-- What is being asked --
Give the number of lines in the entries that contain "will". State only the count.

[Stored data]
»»

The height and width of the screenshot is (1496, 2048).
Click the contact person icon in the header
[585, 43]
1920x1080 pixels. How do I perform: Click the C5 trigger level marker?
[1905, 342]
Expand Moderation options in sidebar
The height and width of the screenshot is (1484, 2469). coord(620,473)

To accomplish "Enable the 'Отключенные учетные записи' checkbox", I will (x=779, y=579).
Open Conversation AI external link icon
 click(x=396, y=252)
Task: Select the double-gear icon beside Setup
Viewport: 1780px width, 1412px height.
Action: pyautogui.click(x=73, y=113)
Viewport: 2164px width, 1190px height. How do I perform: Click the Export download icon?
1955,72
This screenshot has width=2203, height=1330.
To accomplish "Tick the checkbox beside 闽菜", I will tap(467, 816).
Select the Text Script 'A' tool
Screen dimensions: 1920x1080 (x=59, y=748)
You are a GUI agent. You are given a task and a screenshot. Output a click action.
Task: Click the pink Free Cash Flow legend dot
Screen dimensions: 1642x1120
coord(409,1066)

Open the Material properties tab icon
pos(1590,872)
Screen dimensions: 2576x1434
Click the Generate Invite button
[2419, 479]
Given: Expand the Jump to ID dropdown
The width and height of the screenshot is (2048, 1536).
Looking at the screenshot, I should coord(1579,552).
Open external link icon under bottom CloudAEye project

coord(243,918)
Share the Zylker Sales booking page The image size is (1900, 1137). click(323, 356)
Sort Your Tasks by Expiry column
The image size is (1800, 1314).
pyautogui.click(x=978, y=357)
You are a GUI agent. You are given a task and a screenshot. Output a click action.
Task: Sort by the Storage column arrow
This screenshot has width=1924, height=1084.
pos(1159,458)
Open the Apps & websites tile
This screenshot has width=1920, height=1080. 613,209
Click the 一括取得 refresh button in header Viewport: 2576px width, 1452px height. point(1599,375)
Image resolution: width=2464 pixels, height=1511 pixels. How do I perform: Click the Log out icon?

««

-- Response area --
2